Dans l’entourage de Bush, certains n’attendent que cela. Si une attaque aérienne d’envergure ne pourrait détruire l’ensemble des installations nucléaires iraniennes et, qui plus est, laisserait le savoir-faire intact, elle ralentirait au moins le programme pour un certain temps et servirait d’avertissement aux autres proliférateurs potentiels. Mais ce pari est téméraire. Aujourd’hui, l’Iran déclare vouloir observer le Traité de non-prolifération et ne pas avoir à nouveau l’intention de construire une bombe nucléaire. Si les Etats-Unis lancent une attaque militaire, ces deux promesses seront de l’histoire ancienne.

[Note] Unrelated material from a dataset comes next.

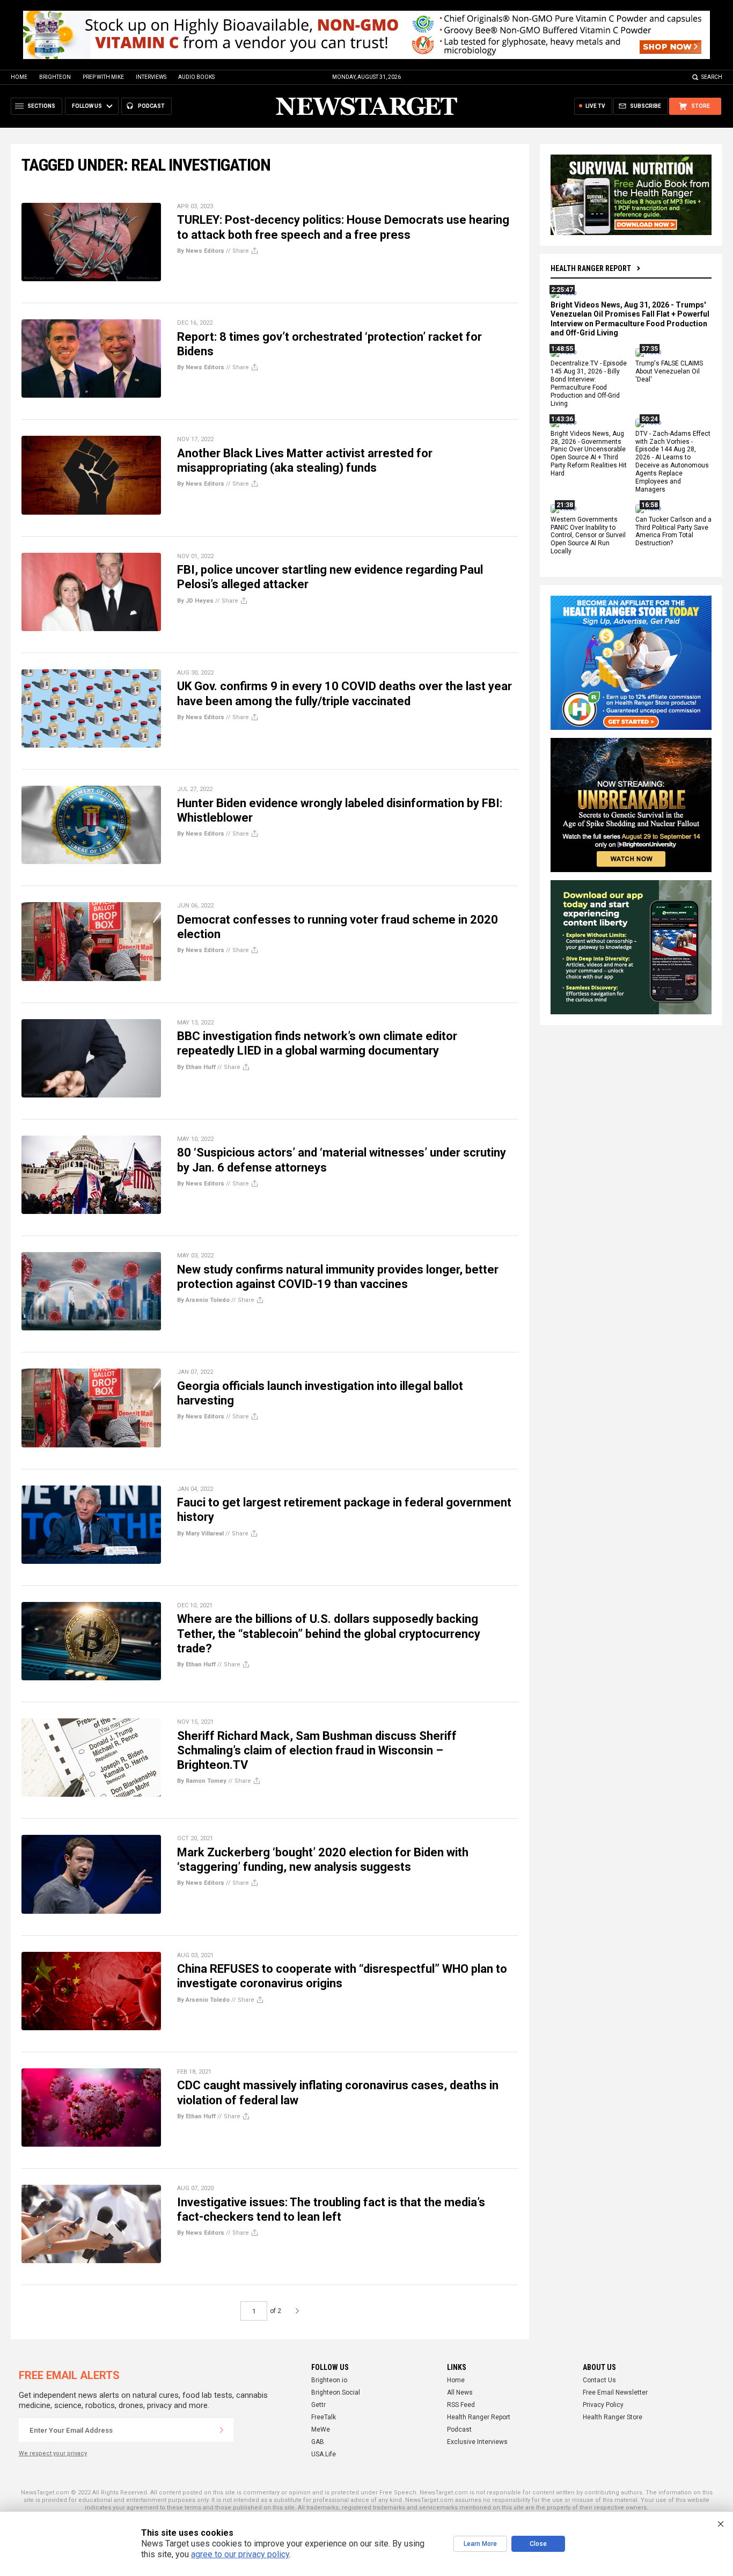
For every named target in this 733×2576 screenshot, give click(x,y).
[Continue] (221, 2430)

Pour éviter l’escalade et juguler la prolifération, il est nécessaire que les six gouvernements changent de stratégie et d’objectif. Au lieu d’avoir pour seule et unique finalité l’arrêt total de l’enrichissement de l’uranium, leur objectif central devrait être de soumettre les activités iraniennes à un maximum de vérifications : si l’Iran veut enrichir, qu’il en soit ainsi, mais il devra accepter l’intrusion des inspections internationales.

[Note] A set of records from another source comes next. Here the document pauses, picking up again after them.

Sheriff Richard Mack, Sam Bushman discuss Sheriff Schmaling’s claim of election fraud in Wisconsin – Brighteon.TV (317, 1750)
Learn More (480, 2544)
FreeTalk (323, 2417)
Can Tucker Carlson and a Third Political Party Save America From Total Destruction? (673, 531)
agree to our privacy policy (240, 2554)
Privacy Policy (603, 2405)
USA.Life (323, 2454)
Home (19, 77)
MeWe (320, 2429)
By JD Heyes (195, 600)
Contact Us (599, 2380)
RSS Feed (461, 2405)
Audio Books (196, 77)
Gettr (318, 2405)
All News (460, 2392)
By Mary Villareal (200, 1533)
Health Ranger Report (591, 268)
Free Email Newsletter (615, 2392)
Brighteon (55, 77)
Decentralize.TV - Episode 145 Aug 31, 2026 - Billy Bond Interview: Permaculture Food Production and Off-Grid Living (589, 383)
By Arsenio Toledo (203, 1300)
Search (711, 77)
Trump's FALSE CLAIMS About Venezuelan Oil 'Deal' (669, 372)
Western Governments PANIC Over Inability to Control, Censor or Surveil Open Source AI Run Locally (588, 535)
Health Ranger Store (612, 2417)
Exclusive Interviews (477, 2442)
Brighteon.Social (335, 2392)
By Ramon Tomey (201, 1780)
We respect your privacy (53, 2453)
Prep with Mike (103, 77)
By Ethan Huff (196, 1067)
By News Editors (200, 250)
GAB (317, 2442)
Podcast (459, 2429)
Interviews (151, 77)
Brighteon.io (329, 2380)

Les Iraniens eux-mêmes ont fait allusion à plusieurs reprises à ce compromis. Les Six l’ont refusé car la vérification ne saurait prévenir de façon absolue l’utilisation de l’uranium enrichi à des fins militaires. Toutefois, les superpuissances ont appris pendant la Guerre froide que l’absence de vérification hermétique ne rendait pas les inspections inutiles. Elles pourraient toujours soumettre le programme iranien à des restrictions plus importantes qu’aujourd’hui. Et ces accords ouvriraient la voie à un accord plus vaste entre l’Iran et l’Occident en matière de coopération et de stabilité régionale.

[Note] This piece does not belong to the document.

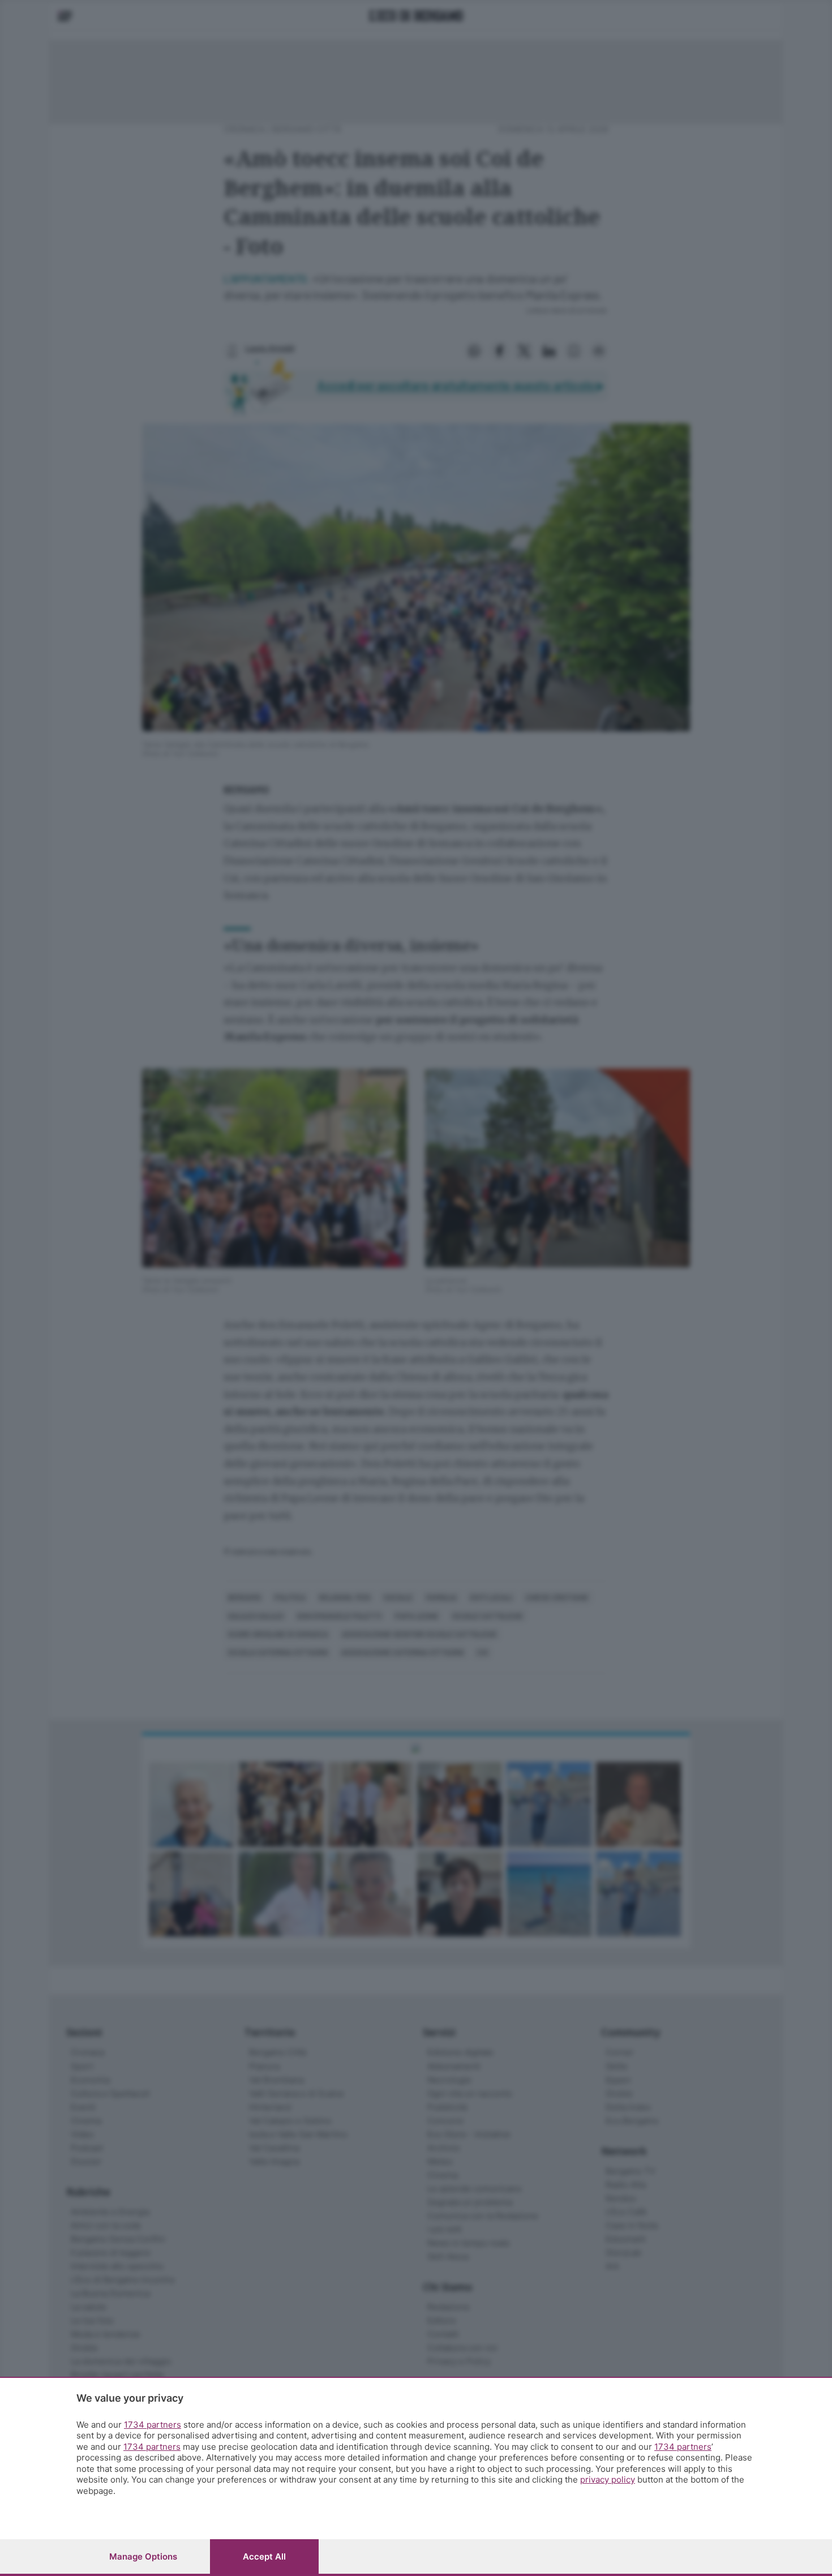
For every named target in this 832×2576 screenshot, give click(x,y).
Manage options (143, 2556)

C’est pourquoi les Six doivent cesser de creuser leur trou plus profond. Au lieu de formuler de nouvelles sanctions pour le Conseil de sécurité de l’ONU, ils devraient profiter des prochains mois pour déterminer à titre confidentiel quel niveau de restriction combiné à un mécanisme de contrôle de l’Iran serait envisageable en échange d’un enrichissement incontesté.

Il est certain que les Six devraient conserver l’option de résolutions plus brutales pour pousser les Iraniens au compromis. Mais il est crucial que ceux qui appellent le Conseil de sécurité à condamner rapidement l’attitude de l’Iran gardent deux choses à l’esprit : d’une part, il y a de fortes chances pour que l’effet soit nul, d’autre part, les Etats-Unis se sont déjà servis de ce type de résolutions comme prétexte pour engager seuls une action militaire.